**Short exercise a**
In the entries, starting with the line with "How do I perform: Open" and going on through the line with "Looking at the", substitute "runner" for "cyclist" and keep everything else the same.

**Supplied passage**
The Most Viable Foreclosure Alternatives

We don't want anyone to lose their home. We don't want anyone to be forcibly displaced. There is no place for foreclosures and evictions in an intelligent society. They are symbols of moral, economic and social corruption. Unfortunately, they are of our own making. Our own craving for materialistic pleasures leads to consumerism and a system of governance that is more concerned about the health of its financial institutions than the health of its citizens.

 

In order to help home owners facing foreclosure,  the government of United States introduced HAMP. As of 04/30/2013, 18% of the home owners offered permanent modifications under this program had redefaulted and many were on the brink of default. The program itself is only available until 2015, so it does not really provide us a viable long term alternative to foreclose. 

 

Some market partipants have, however, come up with some options that look like viable long term alternatives to foreclosure. I would like to discuss three of them.

 

The first one is an Assisted Short Sale program offered by Ocwen Loan Servicing in association with Altisource. The purpose of this program is to help fetch the best price for the property while ensuring that only minimum costs are incurred, encouraging the first mortgagee to approve the short sale instead of foreclosing on the loan. As a part of this program Altisource work on reducing costs by negotiating liens, judgements, HOA dues and other encumbrances and let the seller list the property on their online platform HUBZU.COM. This program is viable long term alternative to foreclosure because it addresses three major concerns of associated with a short sale - time, financial viability and finding a buyer. A short sale can be completed, in most cases, in less than two months from the date the seller opts for this program. Many short sales fail because the costs associated with them are high compared to a foreclosure (particularly in non-judicial foreclosure states). This generaly happens due to junior liens, HOA dues, judgements etc. The major strength of this program lies in the way it is able to deal with these issues. Finally,  HUBZU tries to find buyers. In case the seller already has offers, this a good opportunity to see if it is possible to find better offers. Overall, this looks promising and has folks at Altisource very excited about it. I hope firms other than Ocwen also get together with Altisource to design similar programs.

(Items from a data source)
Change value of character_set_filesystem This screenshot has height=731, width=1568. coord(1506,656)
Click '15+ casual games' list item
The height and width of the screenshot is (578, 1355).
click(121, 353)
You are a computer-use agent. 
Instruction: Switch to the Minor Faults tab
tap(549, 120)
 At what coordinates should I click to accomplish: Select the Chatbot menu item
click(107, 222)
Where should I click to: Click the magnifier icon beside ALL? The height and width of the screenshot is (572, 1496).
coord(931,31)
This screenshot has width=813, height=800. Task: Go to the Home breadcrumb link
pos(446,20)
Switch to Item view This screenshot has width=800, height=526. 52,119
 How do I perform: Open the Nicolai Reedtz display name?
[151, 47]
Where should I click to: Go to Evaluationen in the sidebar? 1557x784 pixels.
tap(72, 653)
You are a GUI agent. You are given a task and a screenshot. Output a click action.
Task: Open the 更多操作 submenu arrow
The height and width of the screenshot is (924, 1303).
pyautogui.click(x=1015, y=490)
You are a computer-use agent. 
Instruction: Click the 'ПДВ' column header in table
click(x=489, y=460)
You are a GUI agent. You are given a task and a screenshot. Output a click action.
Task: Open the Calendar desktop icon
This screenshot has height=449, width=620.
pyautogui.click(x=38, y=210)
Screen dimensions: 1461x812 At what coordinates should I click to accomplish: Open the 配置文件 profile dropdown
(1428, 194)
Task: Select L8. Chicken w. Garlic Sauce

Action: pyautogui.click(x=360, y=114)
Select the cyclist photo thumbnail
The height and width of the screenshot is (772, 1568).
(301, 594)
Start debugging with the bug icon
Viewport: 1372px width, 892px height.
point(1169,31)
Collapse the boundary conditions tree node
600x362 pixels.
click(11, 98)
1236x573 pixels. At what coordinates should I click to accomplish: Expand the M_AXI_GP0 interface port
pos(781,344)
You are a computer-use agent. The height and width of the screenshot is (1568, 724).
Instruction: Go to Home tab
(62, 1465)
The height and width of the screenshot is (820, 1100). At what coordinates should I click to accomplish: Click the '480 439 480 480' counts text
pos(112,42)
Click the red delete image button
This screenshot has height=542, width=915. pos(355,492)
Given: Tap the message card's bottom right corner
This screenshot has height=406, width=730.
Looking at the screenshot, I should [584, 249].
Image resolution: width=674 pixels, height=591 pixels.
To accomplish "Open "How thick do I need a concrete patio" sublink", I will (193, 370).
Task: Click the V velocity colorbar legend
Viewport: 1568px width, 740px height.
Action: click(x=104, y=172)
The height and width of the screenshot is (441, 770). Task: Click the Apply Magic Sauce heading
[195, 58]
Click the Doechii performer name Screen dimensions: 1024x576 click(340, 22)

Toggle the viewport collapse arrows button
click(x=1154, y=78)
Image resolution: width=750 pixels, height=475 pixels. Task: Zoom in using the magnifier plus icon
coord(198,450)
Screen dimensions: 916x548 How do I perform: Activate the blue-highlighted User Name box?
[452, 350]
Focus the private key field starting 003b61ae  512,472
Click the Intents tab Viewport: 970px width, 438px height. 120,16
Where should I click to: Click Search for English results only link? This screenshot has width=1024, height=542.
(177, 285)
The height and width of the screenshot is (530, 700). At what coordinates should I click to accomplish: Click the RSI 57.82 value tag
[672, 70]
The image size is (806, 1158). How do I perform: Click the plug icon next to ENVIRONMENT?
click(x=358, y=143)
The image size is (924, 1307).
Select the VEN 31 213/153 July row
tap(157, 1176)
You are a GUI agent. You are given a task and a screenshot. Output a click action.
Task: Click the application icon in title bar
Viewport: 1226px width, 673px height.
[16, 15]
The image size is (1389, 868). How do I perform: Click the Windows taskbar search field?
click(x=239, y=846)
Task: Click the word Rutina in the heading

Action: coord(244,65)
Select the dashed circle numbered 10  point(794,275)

**Short exercise b**
Copy the part of the foreclosure alternatives text starting with "The Most Viable" and going on through "alternative to foreclose.", without changing anything.

**Written response a**
 How do I perform: Open the Nicolai Reedtz display name?
[151, 47]
Where should I click to: Go to Evaluationen in the sidebar? 1557x784 pixels.
tap(72, 653)
You are a GUI agent. You are given a task and a screenshot. Output a click action.
Task: Open the 更多操作 submenu arrow
The height and width of the screenshot is (924, 1303).
pyautogui.click(x=1015, y=490)
You are a computer-use agent. 
Instruction: Click the 'ПДВ' column header in table
click(x=489, y=460)
You are a GUI agent. You are given a task and a screenshot. Output a click action.
Task: Open the Calendar desktop icon
This screenshot has height=449, width=620.
pyautogui.click(x=38, y=210)
Screen dimensions: 1461x812 At what coordinates should I click to accomplish: Open the 配置文件 profile dropdown
(1428, 194)
Task: Select L8. Chicken w. Garlic Sauce

Action: pyautogui.click(x=360, y=114)
Select the runner photo thumbnail
The height and width of the screenshot is (772, 1568).
(301, 594)
Start debugging with the bug icon
Viewport: 1372px width, 892px height.
point(1169,31)
Collapse the boundary conditions tree node
600x362 pixels.
click(11, 98)
1236x573 pixels. At what coordinates should I click to accomplish: Expand the M_AXI_GP0 interface port
pos(781,344)
You are a computer-use agent. The height and width of the screenshot is (1568, 724).
Instruction: Go to Home tab
(62, 1465)
The height and width of the screenshot is (820, 1100). At what coordinates should I click to accomplish: Click the '480 439 480 480' counts text
pos(112,42)
Click the red delete image button
This screenshot has height=542, width=915. pos(355,492)
Given: Tap the message card's bottom right corner
This screenshot has height=406, width=730.
Looking at the screenshot, I should [584, 249].

**Written response b**
The Most Viable Foreclosure Alternatives

We don't want anyone to lose their home. We don't want anyone to be forcibly displaced. There is no place for foreclosures and evictions in an intelligent society. They are symbols of moral, economic and social corruption. Unfortunately, they are of our own making. Our own craving for materialistic pleasures leads to consumerism and a system of governance that is more concerned about the health of its financial institutions than the health of its citizens.

 

In order to help home owners facing foreclosure,  the government of United States introduced HAMP. As of 04/30/2013, 18% of the home owners offered permanent modifications under this program had redefaulted and many were on the brink of default. The program itself is only available until 2015, so it does not really provide us a viable long term alternative to foreclose.